═══ Records ═══
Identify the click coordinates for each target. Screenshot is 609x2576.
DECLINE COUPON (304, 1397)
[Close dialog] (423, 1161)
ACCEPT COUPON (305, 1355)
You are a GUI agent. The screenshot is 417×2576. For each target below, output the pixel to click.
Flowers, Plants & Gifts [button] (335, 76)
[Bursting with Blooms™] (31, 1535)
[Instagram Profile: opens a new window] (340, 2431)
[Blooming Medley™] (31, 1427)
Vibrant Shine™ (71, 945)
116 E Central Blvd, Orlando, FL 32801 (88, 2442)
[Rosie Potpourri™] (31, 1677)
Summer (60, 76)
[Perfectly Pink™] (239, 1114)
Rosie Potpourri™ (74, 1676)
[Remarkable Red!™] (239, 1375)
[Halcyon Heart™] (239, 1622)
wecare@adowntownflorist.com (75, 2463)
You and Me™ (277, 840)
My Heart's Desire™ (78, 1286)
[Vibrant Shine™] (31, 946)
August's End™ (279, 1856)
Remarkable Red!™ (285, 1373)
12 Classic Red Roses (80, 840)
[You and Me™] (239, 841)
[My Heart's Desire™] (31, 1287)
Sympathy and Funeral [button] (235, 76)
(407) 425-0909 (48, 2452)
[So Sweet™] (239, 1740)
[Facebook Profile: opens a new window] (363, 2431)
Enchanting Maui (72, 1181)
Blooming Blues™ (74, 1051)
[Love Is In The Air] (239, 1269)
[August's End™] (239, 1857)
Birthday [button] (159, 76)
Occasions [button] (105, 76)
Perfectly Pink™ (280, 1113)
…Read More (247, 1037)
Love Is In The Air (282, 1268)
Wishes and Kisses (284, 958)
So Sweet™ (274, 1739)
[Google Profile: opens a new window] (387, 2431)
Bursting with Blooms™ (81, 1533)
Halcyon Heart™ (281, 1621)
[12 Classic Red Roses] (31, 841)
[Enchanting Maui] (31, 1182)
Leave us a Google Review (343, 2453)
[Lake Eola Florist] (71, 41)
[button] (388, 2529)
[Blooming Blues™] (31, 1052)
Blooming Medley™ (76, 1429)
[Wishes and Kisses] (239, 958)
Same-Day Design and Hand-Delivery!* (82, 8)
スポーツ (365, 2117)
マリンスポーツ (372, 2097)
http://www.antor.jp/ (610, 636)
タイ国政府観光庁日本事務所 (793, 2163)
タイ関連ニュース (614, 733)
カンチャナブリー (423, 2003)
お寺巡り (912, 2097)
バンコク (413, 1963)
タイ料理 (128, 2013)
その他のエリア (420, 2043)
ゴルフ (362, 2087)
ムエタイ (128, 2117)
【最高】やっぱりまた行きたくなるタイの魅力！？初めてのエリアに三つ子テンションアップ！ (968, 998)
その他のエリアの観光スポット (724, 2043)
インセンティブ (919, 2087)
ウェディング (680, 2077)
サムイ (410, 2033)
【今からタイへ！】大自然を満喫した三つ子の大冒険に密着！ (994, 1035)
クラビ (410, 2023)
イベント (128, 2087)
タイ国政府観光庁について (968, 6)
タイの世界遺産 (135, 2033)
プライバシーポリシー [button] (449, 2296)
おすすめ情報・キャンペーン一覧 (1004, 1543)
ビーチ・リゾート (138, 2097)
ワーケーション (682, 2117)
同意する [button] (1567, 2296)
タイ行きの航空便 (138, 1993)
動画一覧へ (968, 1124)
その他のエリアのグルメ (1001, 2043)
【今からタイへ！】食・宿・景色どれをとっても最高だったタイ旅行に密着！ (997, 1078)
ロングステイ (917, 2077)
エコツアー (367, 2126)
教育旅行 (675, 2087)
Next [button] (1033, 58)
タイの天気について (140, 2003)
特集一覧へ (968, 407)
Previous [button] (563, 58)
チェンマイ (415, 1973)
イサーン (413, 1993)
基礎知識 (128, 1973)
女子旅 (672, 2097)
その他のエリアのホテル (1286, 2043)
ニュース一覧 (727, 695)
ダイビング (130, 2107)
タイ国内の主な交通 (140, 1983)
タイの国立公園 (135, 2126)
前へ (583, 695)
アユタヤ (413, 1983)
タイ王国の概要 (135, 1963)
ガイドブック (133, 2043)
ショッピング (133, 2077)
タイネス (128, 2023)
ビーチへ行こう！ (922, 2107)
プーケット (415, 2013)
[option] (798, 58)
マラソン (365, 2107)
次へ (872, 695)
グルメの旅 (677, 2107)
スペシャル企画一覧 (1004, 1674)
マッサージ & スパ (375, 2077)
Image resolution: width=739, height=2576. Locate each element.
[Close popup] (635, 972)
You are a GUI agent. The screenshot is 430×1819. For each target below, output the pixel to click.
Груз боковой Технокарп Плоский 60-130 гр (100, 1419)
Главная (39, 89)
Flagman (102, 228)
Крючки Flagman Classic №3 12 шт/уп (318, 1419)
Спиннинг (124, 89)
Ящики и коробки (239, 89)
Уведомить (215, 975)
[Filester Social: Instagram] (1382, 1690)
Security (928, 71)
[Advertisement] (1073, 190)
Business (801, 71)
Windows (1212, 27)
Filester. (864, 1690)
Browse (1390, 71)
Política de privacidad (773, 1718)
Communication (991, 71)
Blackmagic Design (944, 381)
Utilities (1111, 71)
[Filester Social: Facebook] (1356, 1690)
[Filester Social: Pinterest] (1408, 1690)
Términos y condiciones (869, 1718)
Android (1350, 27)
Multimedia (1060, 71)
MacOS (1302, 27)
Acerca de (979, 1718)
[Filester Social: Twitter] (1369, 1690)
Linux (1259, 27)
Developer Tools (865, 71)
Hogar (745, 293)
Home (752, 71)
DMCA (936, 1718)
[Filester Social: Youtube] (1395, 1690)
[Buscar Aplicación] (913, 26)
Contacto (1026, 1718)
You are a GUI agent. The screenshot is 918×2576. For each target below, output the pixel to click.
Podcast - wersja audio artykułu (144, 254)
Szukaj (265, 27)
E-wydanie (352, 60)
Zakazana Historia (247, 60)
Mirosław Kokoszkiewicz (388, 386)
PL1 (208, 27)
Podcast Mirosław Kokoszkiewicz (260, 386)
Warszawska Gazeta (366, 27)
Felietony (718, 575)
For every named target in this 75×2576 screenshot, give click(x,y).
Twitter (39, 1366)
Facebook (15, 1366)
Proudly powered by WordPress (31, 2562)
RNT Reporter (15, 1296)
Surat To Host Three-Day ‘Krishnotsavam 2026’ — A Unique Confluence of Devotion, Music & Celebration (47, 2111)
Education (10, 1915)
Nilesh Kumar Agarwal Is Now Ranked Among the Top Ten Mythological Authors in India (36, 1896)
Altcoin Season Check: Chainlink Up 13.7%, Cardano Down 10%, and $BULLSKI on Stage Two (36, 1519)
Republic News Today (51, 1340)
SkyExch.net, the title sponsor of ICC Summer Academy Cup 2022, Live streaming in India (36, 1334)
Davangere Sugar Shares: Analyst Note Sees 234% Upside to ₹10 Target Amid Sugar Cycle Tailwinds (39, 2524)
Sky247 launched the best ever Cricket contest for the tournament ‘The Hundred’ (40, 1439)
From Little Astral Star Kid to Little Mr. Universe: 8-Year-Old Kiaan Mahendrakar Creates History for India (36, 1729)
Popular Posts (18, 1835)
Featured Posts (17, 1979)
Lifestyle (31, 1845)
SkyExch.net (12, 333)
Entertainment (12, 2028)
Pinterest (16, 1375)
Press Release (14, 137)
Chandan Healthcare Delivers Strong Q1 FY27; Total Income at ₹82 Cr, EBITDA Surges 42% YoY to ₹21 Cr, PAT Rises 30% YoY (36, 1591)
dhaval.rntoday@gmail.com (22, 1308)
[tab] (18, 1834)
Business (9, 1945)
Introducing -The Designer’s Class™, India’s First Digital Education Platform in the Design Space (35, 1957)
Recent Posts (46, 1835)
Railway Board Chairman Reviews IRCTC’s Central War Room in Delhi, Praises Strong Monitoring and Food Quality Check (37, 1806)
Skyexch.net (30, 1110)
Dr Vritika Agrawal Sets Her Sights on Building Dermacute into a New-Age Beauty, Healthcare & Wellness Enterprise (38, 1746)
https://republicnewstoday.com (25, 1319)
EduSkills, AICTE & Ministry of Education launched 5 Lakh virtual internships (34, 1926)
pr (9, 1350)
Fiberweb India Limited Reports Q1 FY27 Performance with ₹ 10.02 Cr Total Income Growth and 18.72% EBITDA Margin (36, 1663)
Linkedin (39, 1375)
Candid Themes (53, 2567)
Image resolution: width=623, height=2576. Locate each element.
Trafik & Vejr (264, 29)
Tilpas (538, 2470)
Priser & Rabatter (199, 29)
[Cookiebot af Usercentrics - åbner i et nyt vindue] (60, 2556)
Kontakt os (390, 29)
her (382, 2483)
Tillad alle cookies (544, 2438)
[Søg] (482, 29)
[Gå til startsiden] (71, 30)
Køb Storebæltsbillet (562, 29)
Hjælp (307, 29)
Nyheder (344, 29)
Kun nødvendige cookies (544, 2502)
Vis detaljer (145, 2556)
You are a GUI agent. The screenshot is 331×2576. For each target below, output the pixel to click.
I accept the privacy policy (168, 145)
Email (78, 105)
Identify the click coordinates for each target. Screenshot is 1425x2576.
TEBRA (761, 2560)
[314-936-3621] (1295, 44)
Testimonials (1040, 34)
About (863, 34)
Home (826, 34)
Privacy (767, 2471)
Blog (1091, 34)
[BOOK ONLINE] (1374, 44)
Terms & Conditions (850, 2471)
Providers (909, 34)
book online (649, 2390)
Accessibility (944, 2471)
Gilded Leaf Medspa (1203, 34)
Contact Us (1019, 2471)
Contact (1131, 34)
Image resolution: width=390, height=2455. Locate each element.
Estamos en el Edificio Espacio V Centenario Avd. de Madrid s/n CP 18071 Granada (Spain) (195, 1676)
═══
From the records above, give again exactly the lines running from the line with "Featured Posts (17, 1979)" to the line with "[tab] (18, 1834)", inclusive.

* _Your response_
Featured Posts (17, 1979)
Lifestyle (31, 1845)
SkyExch.net (12, 333)
Entertainment (12, 2028)
Pinterest (16, 1375)
Press Release (14, 137)
Chandan Healthcare Delivers Strong Q1 FY27; Total Income at ₹82 Cr, EBITDA Surges 42% YoY to ₹21 Cr, PAT Rises 30% YoY (36, 1591)
dhaval.rntoday@gmail.com (22, 1308)
[tab] (18, 1834)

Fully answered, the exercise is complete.